手押し・・・続きでごめんなさい。

『手押し』をしないためには、手先から肩までを腕の付け根と考えるのではなく、
肩甲骨も含めなくてはならない。

手を前につきだす動作をするとき。
手の使い方を知っている方は、右手を突き出すならば右肩甲骨を後ろに突き出すことで、
強力な前を押す力が楽々と取り出せることを知っている。
後ろに引くことで腕の伸筋が自動的に働き始める。

前に腕を突き出して力を出そうとしてはならない。
前に身体が倒れることとなり身体の中心がぐらつくからだ。
倒れないように足腰が踏ん張ろうとして、力が出なくなる。

逆に肩甲骨を後ろに引いた分だけの力が前側に伝わるようにすれば、
常に身体の中心軸を保てる。
作用反作用の物理的な法則がそこにある。
その視点に立てばワーク中、うまく身体をコントロールできる。

肩甲骨は腕の一部。
肩甲骨は胴体より離れて活躍するもの。
驚くほど肩甲骨は大きく動く。

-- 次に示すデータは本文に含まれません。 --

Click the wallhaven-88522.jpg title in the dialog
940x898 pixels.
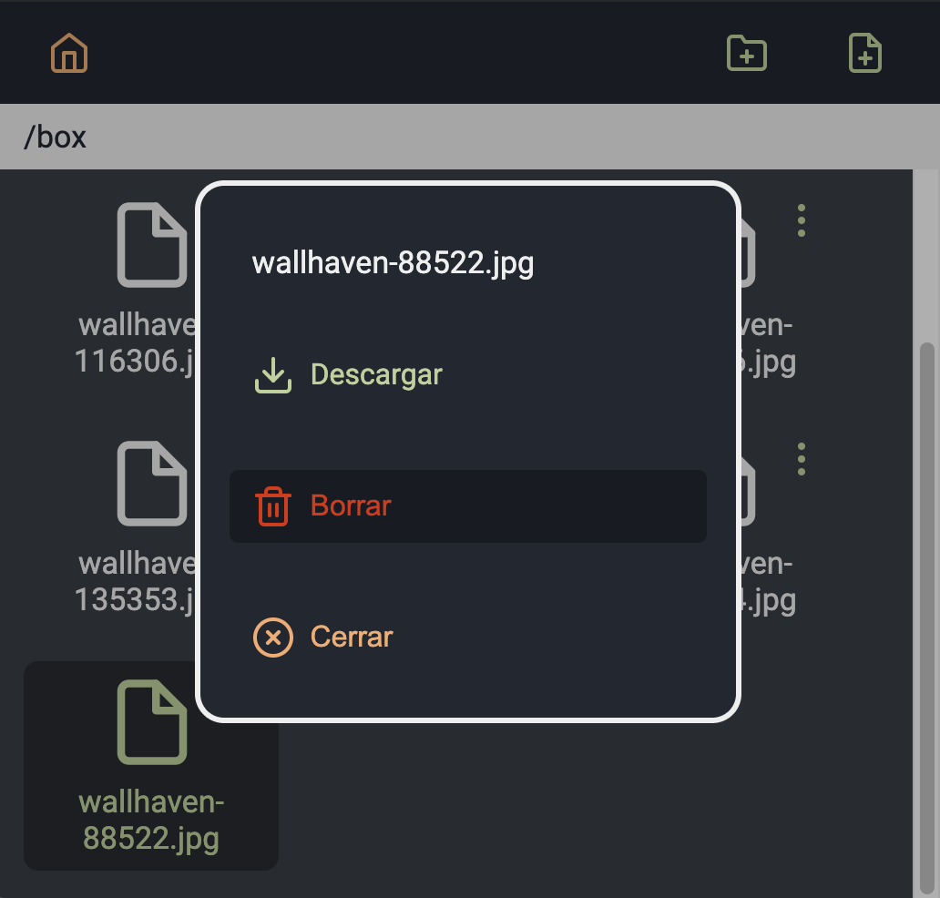(x=393, y=263)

めくれ上がる。
それが正しい状態。

だがデスクワークなどで、上半身を固めるように酷使していると、
肩甲骨は胴体に癒着を起こす。
肩甲骨とは天使の羽のイメージ。
この骨をうまく羽ばたかせることができなくなれば、
腕の使い方の理想形とは遠くなる。
呼吸がしづらくなるし、慢性的に肩こりや首こりが感じられるようになる。
だからボディワークを試しに習ってみたいとおっしゃられる方には、
まずは「腕が使える」状態にするよう勧めている。

ワークをする側は、肩甲骨の動きが理想に近くなるようトレーニングをする。
やはりハードなワークを日々繰り広げると、筋疲労がたまり硬化しやすくなる。
そこを肩甲骨を自在に動かすトレーニングをまめにして回復させるようにする。
だがこのトレーニング、力みが入ると菱形筋が硬化して思考力が消滅するほど苦しく気分悪くなる。
僕の場合はなんどか吐くこともある。

知識として手押しはいけないと理解しても、実際に理想的な圧のかけ方ができて、
初めて身体が理解できたこととなる。

手押しについても実質、書籍や諸先生から習えるものでもなかった。
自力で最善を求めて考えつづけて造り上げていくことが必要だった。
悩み苦しんだが、身体を探る過程が貴重な経験となる。

そういうところを乗り越えて自分の身体を作っていき、動きを学んでいくことで、
人の身体の仕組みがより実践的に理解できワークスキルも向上すると考える。